## What is being asked
From the entries, copy every line that carries the string "will".

Top of Data in this exercise

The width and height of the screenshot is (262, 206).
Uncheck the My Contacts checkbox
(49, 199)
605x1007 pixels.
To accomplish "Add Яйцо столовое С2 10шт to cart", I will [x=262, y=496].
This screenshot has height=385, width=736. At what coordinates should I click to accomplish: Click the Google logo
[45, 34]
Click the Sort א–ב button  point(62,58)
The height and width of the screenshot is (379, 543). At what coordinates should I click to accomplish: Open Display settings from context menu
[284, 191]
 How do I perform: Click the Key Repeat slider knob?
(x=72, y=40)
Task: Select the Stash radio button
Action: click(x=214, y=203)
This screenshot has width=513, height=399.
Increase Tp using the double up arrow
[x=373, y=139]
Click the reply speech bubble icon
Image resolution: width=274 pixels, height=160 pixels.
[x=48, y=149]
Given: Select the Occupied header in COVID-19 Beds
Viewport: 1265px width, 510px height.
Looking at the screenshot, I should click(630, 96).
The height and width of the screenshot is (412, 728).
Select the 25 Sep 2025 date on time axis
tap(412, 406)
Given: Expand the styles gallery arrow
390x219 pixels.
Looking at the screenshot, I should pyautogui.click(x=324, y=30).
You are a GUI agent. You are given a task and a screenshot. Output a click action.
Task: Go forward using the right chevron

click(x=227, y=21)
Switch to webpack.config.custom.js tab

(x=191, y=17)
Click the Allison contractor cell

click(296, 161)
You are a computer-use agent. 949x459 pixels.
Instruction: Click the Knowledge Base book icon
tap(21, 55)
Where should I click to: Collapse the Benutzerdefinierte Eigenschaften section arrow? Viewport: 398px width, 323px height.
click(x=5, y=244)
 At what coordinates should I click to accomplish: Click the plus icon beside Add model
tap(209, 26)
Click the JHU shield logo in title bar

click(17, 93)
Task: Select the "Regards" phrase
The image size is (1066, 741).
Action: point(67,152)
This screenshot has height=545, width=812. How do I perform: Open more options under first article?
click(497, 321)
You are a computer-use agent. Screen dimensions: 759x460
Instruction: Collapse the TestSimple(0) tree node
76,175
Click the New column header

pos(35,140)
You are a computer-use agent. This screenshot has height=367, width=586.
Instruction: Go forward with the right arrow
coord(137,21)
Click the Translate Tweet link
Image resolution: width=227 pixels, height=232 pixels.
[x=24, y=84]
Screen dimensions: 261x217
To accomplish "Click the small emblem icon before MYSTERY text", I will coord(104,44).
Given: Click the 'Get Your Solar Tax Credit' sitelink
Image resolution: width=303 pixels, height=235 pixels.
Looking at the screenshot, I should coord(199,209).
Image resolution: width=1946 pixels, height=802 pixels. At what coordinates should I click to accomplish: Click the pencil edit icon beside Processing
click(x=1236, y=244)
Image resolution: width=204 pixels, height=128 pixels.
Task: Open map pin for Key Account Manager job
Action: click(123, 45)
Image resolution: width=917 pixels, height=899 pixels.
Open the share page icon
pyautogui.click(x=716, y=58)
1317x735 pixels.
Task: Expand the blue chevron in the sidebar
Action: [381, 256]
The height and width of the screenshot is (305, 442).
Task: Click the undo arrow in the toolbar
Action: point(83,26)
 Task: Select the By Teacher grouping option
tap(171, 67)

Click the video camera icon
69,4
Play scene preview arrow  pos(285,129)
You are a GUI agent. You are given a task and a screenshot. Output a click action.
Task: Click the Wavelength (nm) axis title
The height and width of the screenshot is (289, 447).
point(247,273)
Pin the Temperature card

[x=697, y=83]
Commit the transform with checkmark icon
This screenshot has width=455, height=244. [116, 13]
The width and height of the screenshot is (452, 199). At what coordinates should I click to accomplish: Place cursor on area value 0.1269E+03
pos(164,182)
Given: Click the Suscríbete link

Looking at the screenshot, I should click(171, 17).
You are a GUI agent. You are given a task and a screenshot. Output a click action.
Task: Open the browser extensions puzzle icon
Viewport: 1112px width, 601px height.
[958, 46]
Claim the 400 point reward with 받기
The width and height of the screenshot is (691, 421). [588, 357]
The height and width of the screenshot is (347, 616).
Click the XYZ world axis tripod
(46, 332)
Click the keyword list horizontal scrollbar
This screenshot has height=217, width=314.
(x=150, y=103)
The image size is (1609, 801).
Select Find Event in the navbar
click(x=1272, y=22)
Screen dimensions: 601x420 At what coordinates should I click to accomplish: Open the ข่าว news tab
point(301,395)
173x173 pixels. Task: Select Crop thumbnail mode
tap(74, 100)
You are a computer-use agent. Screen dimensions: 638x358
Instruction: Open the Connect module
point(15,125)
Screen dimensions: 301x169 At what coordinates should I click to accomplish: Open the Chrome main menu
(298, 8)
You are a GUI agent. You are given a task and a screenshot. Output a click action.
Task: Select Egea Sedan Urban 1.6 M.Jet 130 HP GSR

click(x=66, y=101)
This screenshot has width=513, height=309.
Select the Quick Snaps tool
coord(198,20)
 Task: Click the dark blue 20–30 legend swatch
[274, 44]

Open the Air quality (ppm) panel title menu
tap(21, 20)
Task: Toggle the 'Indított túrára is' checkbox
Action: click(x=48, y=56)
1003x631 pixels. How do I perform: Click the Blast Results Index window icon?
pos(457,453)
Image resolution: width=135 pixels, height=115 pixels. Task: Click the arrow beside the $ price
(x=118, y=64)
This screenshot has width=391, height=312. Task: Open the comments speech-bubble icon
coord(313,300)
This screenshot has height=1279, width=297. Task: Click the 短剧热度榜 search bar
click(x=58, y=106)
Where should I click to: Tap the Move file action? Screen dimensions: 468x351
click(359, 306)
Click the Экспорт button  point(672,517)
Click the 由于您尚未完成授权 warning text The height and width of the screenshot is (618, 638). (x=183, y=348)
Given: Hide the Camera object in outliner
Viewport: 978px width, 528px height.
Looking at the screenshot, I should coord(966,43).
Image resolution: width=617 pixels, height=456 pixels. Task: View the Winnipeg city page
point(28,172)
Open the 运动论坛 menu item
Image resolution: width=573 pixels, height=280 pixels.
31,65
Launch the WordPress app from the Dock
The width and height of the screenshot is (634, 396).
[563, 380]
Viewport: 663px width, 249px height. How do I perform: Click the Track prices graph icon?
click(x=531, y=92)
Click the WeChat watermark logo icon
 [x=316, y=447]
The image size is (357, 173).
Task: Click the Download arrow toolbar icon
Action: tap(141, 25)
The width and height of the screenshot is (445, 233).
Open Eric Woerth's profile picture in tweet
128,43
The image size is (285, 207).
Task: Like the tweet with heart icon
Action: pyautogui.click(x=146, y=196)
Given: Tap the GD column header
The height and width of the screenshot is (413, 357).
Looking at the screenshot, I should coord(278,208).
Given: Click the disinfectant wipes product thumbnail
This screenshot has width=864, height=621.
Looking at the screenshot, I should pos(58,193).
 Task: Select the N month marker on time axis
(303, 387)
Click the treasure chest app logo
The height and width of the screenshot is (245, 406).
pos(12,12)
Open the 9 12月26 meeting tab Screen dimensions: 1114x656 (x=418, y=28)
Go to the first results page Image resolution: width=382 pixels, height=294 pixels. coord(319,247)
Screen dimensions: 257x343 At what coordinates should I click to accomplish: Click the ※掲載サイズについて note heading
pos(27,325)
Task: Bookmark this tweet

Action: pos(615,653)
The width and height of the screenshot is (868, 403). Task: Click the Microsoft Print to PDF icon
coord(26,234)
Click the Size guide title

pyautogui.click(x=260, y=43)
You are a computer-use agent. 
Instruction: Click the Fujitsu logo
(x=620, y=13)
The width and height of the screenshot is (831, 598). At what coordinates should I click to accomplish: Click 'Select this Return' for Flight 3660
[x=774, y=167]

Bottom of Data in this exercise

## Answer to the problem
To accomplish "Add Яйцо столовое С2 10шт to cart", I will [x=262, y=496].
To accomplish "Click the small emblem icon before MYSTERY text", I will coord(104,44).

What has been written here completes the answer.